Morris Knolls students have also noticed the impact of fast fashion within the Denville and Rockaway communities. As a school with a variety of programs and students from out-of-district, we bring in a variety of different styles and forms of artistic expression. In spite of this diversity, there is a rising worry over the social and environmental effects of rapid fashion. Students are growing more conscious of the harm that cheaply produced apparel causes to the environment and the laborers who produce it. As a result, there is a push in our school community to encourage ethical and ecological fashion choices. Morris Knolls students are working to change the fashion business and the community at large by organizing activities like clothes exchanges, thrift stores, and talks about the value of mindful consumption. 

Sophomore Soniya Shah shared her opinion, saying “I think that fast fashion is something that has taken over the lives of almost every person, even when they don’t realize it.
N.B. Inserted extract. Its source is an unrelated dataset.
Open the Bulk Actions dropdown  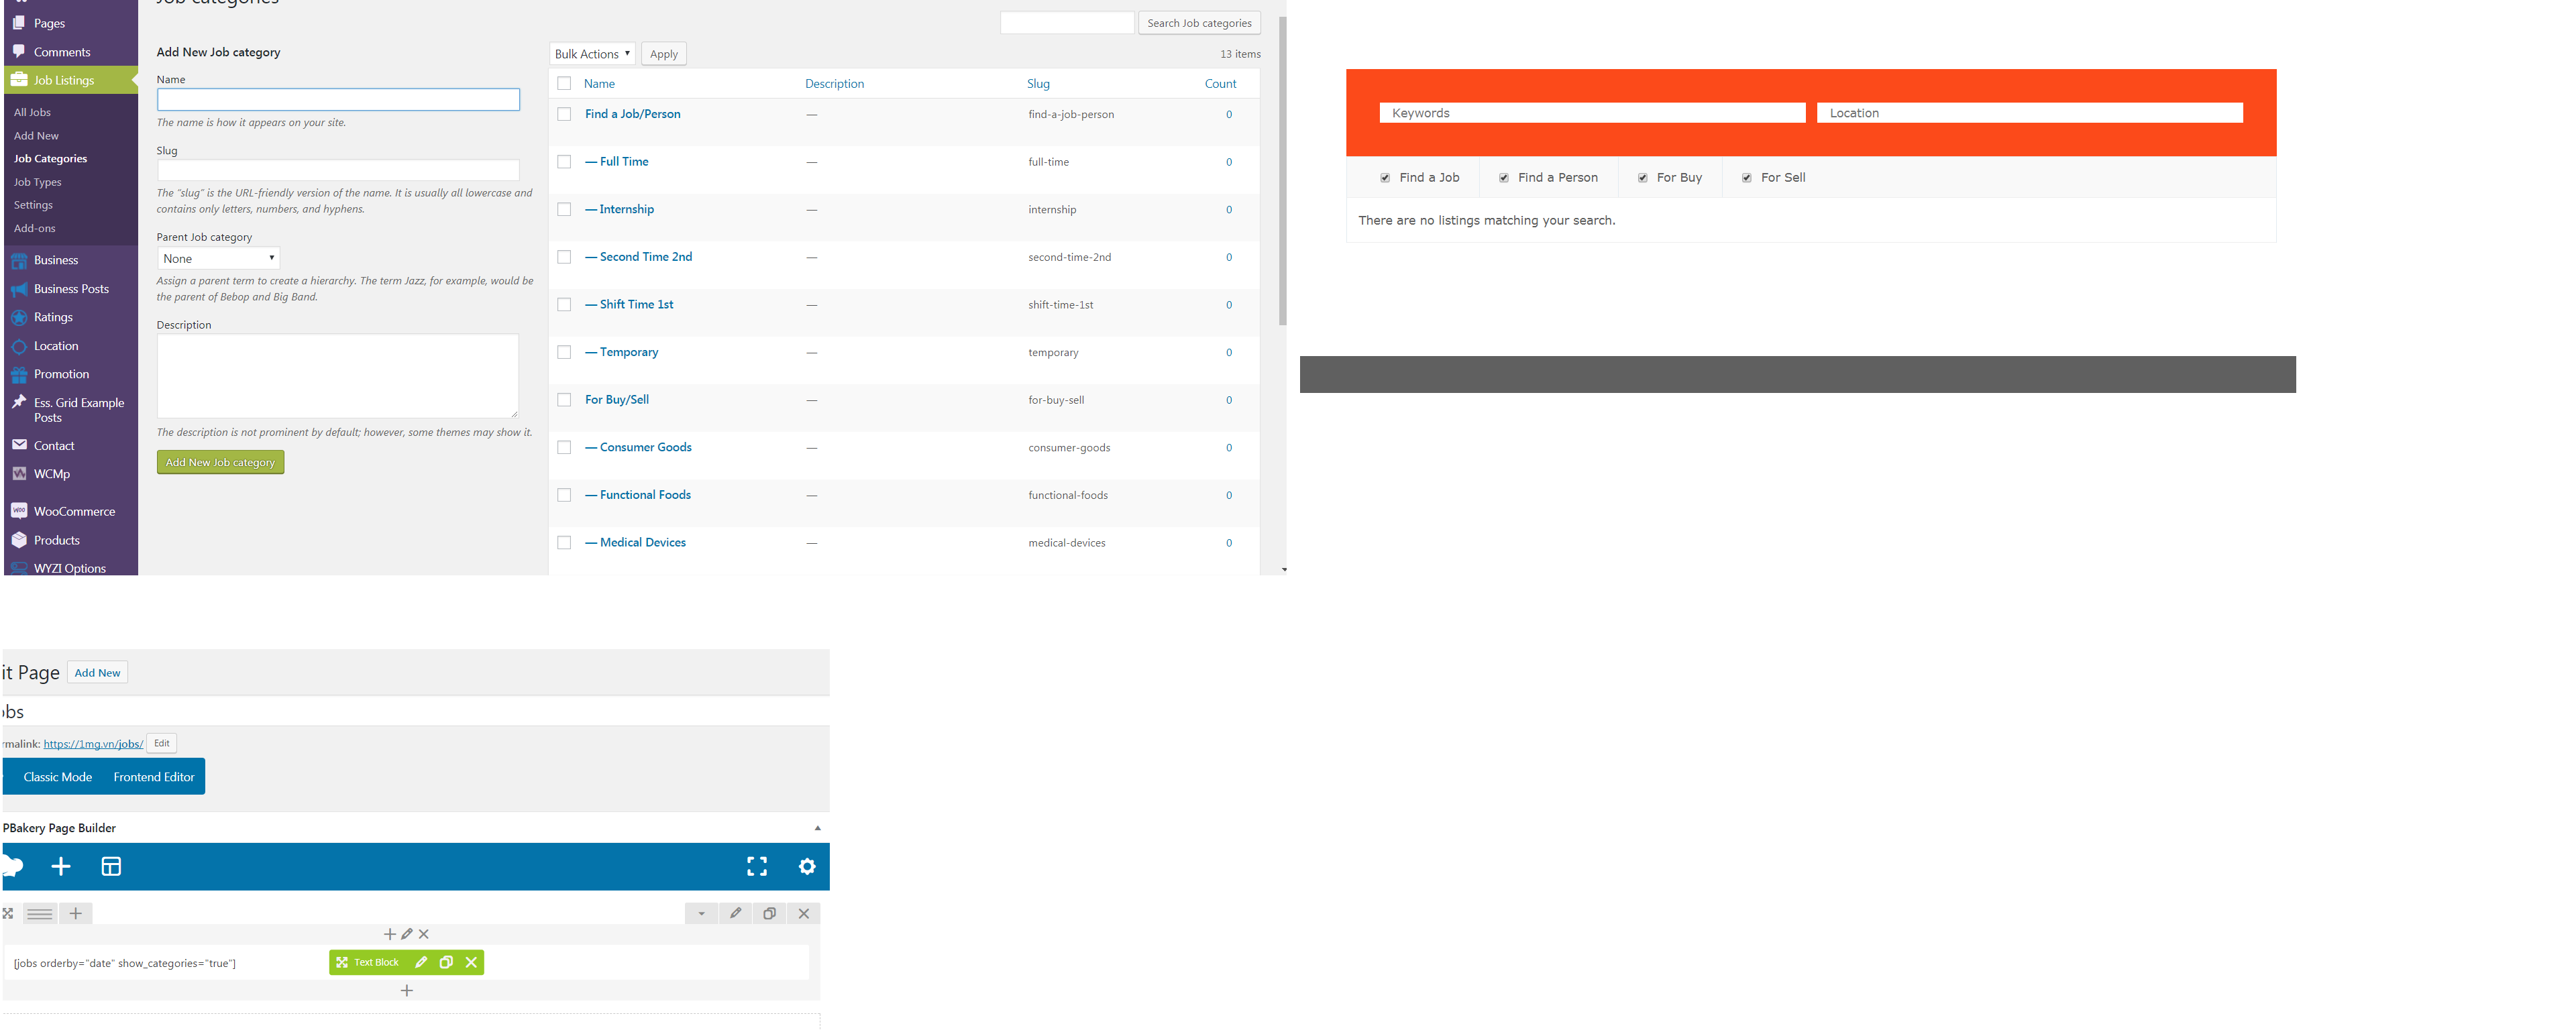point(592,54)
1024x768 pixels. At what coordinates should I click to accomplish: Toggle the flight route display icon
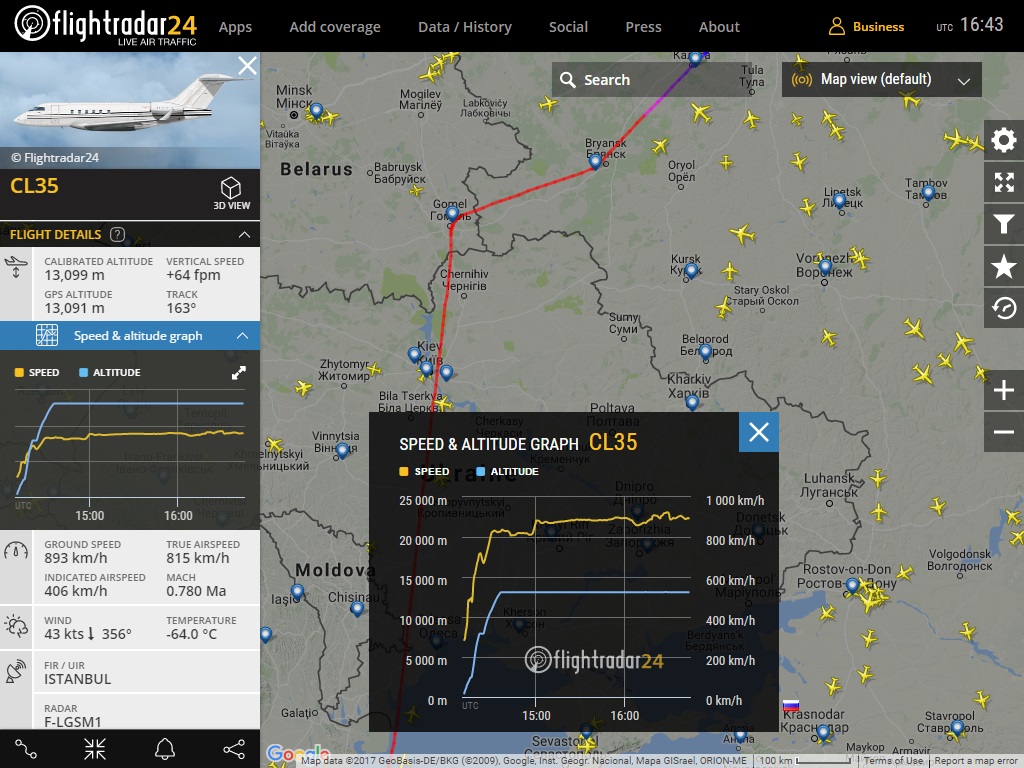pos(26,748)
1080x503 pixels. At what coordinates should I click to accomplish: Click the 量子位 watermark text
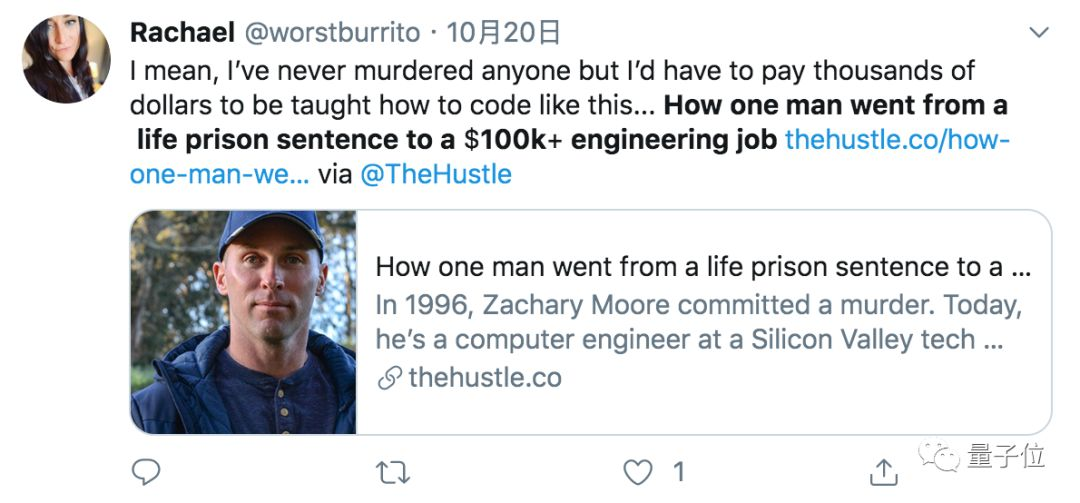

I see it in the clothes that I throw out every season in the spring, which some families call ‘spring cleaning.’ Recently, I’ve been donating clothes to make it feel less like I am wasting or hurting the environment, but I know that regardless the issue of fast fashion is still present in my life. Honestly, I’d call it a sickness that humans are causing themselves…buying is an addiction in my eyes and fast fashion is an outlet.” 

Sophomore Olivia Alvarez added, “While I have not bought anything from any fast fashion company, I understand the appeal. The ethics are questionable, but it makes up for it since it is so inexpensive.”

So what is there to do? 

The fashion industry is gradually changing to more environmentally friendly methods of consumption. Gen-Z environmentalists highly recommend thrifting clothing from consignment or resale stores as a strategy to support circular fashion and cut waste, as seen by statistics gathered from Digital Commerce 360. Moreover, purchasing classic, high-quality items from ethical clothing companies that value ethical labor standards and eco-friendly materials is becoming increasingly popular. As more individuals understand the value of mindful consumption and lessen the overall environmental effect of rapid fashion, minimalism is also growing in popularity. Individuals may contribute to a more ethical and sustainable fashion business by adopting these changes in their shopping patterns, which will ultimately aid in unraveling the negative aspects of rapid fashion.